Synopsis
Industry groups and a plumber labor union challenged a New York City ordinance, Local Law 154, that prohibits the burning of fuels with high greenhouse-gas emissions in new construction.1
The plaintiffs allege that the ordinance is equivalent to a prohibition on the use of gas appliances in new buildings, and that such regulations are preempted by the federal Energy Policy and Conservation Act (EPCA).
Why It Matters for Public Health
Combustion of fossil fuels in buildings simultaneously contributes to air pollution and to climate change, which a group of over 200 health and medical journals call “a global health emergency.”
Retrofitting existing buildings to reduce their emissions can be expensive, but designing buildings to avoid such emissions when they’re first constructed is far cheaper. Local Law 154’s approach—regulating the fuels used in a building at construction—therefore represents an important tactic for local governments to reduce both greenhouse-gas and other air pollution in a cost-efficient manner.
Background
EPCA establishes federal energy-efficiency standards for many consumer and industrial appliances, including key building appliances like furnaces and air-conditioners. It also preempts state and local regulations that “concern[]” the “energy efficiency” or “energy use” of appliances covered by EPCA, although there are many exceptions. This preemption is generally considered to prevent state and local governments from establishing their own efficiency regulations for EPCA-covered appliances. However, a recent Ninth Circuit decision in California Restaurant Association v. City of Berkeley held that EPCA went further than this general consideration, and, in addition, would preempt an ordinance that prohibited the installation of gas infrastructure in new construction.

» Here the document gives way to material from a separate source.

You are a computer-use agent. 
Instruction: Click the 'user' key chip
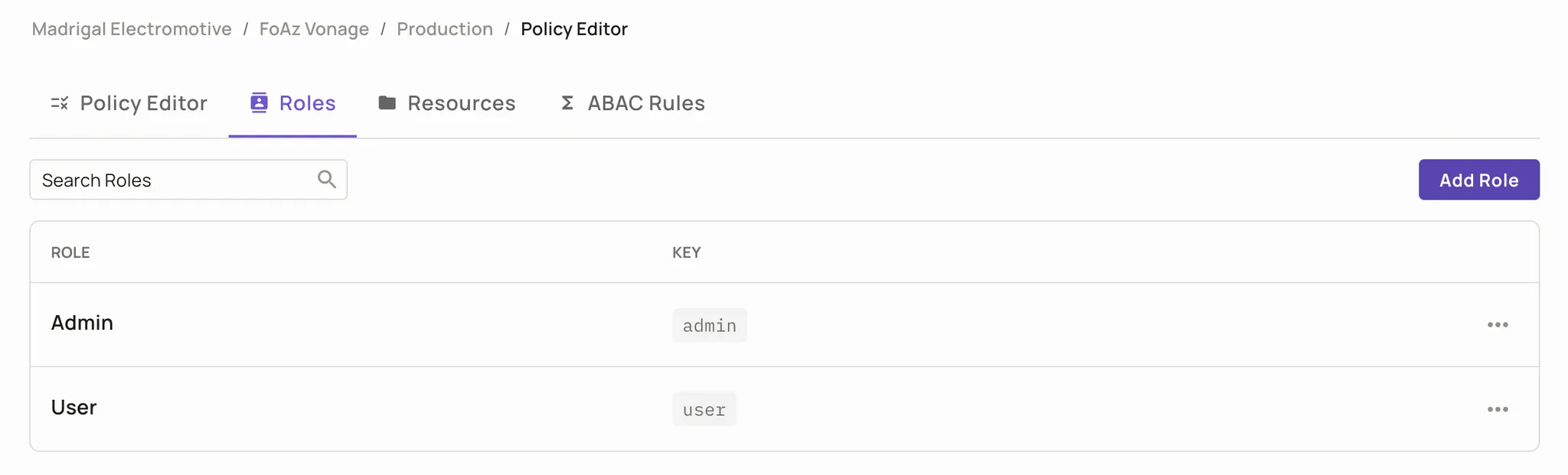click(x=704, y=410)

Local Law 154 is similar, but not identical, to the ordinance struck down by the Ninth Circuit. Among other differences, the New York City ordinance affects fuels based on the amount of carbon emissions they produce—barring the use of fuels that produce more than 25 kilograms of carbon dioxide per million British thermal units of energy—rather than specifically targeting natural gas as the Berkeley ordinance did. Local Law 154 also prohibits fuel combustion, not the installation of fuel infrastructure. Finally, because New York City is not within the Ninth Circuit’s jurisdiction, the district court is not required to follow the interpretation of EPCA used in California Restaurant Association.
Despite these differences, the plaintiffs’ arguments are essentially the same as Ninth Circuit’s.2 They argue that neither gas nor fuel-oil appliances can be used in new buildings under Local Law 154 because both fuels emit too much carbon dioxide. According to the plaintiffs, this means that the ordinance effectively reduces the energy consumption of such appliances to zero, and therefore that Local Law 154 “concern[s]” those appliances’ “energy use” and is preempted by EPCA.
Proceedings
The plaintiffs filed their complaint on December 29, 2023. New York City moved to dismiss the case on March 1, 2024. In that motion, the defendant argues Local Law 154 does not regulate the energy use of any appliance and therefore cannot be preempted by EPCA. The city also argues that the plaintiffs misinterpret EPCA, and that the proper interpretation is the interpretation supported by eleven Ninth Circuit judges who disagreed with the three-judge panel ruling in California Restaurant Association.
Also on March 1, WE ACT for Environmental Justice, a community-based organization, and the New York Geothermal Energy Organization moved to intervene to defend Local Law 154. Intervention would allow the two groups to participate as parties in the case and allow the judge to take into consideration the groups’ own arguments in support of dismissal, which they have already filed. The judge has not yet said whether it will grant intervention. Finally, the Natural Resources Defense Council filed an amicus brief in support of New York City’s motion to dismiss the case on March 8, which was accepted by the judge in the case.
Litigation Status (Open)
Briefing on all motions has been completed as of April 19, 2024, and no oral argument has been set on any of the motions. This means that the judge could issue a decision at any time, although there is always the possibility for further delay.
1 Importantly, this is not the same as Local Law 97, New York City’s building performance standard, which has not been challenged on EPCA-preemption grounds.
2 This may be because the firm representing the plaintiffs is the same as the firm that represented the California Restaurant Association in that case.